Amazon.com Inc. said the number of items sold for independent merchants that use its logistics service more than doubled to 2 billion last year, evidence the online retailer’s stepped-up investments in warehouses are paying off with expansion into new areas like fashion and household goods.

The world’s biggest e-commerce company has differentiated itself by offering fast, free delivery of items from its vast network of shipping hubs where inventory is stored close to customers. Fulfillment by Amazon, its logistics service, lets merchants send goods to Amazon warehouses and pay a fee for packing and shipping online orders to customers.

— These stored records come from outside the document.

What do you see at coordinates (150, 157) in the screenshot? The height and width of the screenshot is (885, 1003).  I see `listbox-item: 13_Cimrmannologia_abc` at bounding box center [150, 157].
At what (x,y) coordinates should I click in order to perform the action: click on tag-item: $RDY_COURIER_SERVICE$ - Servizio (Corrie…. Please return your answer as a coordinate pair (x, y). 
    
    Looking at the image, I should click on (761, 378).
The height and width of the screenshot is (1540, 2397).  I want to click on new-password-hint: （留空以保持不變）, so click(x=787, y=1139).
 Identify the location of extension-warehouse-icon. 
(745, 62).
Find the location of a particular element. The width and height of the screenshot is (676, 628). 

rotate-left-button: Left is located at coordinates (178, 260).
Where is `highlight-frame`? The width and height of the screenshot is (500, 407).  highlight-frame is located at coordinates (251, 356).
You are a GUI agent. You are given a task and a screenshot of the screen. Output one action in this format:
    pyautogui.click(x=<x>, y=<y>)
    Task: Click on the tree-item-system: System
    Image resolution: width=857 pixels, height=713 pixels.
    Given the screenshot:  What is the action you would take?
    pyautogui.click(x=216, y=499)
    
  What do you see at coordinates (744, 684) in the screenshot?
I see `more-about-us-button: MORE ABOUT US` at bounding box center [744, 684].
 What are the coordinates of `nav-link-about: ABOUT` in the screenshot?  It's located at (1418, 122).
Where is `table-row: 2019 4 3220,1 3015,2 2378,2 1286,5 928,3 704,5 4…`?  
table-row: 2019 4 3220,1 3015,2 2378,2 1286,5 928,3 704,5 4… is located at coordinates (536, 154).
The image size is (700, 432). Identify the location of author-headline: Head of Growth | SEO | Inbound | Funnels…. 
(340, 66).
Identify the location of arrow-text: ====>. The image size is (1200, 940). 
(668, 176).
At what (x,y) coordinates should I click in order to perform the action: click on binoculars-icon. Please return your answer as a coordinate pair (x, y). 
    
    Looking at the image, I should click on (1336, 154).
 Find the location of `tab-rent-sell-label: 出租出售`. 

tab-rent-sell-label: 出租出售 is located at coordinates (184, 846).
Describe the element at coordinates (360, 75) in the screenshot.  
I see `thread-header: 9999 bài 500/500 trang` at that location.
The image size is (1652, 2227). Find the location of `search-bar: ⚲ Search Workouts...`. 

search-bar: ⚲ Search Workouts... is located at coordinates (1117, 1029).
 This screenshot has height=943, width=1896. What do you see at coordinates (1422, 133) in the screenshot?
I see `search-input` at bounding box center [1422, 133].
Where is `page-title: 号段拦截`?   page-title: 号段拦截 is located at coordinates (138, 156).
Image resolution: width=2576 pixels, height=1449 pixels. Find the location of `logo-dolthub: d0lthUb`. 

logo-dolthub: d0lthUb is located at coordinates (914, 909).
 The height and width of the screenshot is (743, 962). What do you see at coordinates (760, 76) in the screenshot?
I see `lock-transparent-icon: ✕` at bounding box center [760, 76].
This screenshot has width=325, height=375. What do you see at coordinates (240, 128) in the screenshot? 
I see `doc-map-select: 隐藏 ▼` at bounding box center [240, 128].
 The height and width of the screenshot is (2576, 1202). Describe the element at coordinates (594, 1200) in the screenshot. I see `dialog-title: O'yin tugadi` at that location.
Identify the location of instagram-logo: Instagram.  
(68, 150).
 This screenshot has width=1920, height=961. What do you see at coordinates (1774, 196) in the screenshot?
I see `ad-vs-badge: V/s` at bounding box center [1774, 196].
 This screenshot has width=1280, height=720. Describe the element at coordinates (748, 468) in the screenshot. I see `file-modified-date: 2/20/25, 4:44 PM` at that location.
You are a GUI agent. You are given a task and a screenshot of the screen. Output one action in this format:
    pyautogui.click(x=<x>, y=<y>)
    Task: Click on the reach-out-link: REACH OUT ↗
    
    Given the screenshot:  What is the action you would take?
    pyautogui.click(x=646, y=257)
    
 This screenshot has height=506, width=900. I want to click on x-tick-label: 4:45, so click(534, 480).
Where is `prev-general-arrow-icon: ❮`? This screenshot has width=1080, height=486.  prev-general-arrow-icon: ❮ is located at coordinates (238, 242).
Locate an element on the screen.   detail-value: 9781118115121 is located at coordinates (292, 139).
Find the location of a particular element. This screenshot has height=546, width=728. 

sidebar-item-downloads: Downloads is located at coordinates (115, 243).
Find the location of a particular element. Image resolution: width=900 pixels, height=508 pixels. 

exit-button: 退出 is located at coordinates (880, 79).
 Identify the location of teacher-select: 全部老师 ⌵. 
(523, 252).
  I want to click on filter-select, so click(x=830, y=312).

The number of merchants using the service increased 70% in 2016, Amazon said Jan. 4 in a statement. Getting access to Amazon Prime members, the company’s most loyal shoppers who pay $99 a year for free delivery as well as video and music streaming, is a big reason vendors want to store and sell their goods using Amazon’s website and facilities.

The growth shows that the combination of abundant inventory with quick delivery that Amazon used to win market share in books and electronics is working in new categories such as clothing and kitchen items, said John Blackledge, an analyst at Cowen & Co.



“The infrastructure they’ve built and keep adding to is a big advantage over other companies,” Blackledge said. “No one else can do what they are doing, offer so much and get it to you so quickly.”

Amazon CEO Jeff Bezos, in a letter to shareholders, highlighted Fulfillment by Amazon as a key growth driver that propelled his Seattle-based company in 2015 to more than $100 billion in sales for the first time. Amazon is projected to report that revenue increased 28% to $137 billion in 2016, according to analysts’ estimates compiled by Bloomberg.

In addition to new categories, Amazon is increasing its growth rate by expanding overseas. Outside of the United States, sales volume through Fulfillment by Amazon increased more than 80% last year. Amazon added a logistics service in Europe that lets merchants send goods to one Amazon hub and the company distributes the items to warehouses close to customers in the United Kingdom, Germany, France, Spain, Italy, Poland and the Czech Republic.

The rapid growth has a big price tag. Warehouse capacity issues and the cost of new facilities helped increase Amazon’s spending on order fulfillment 34% in the third quarter, causing it to miss analysts’ profit projections.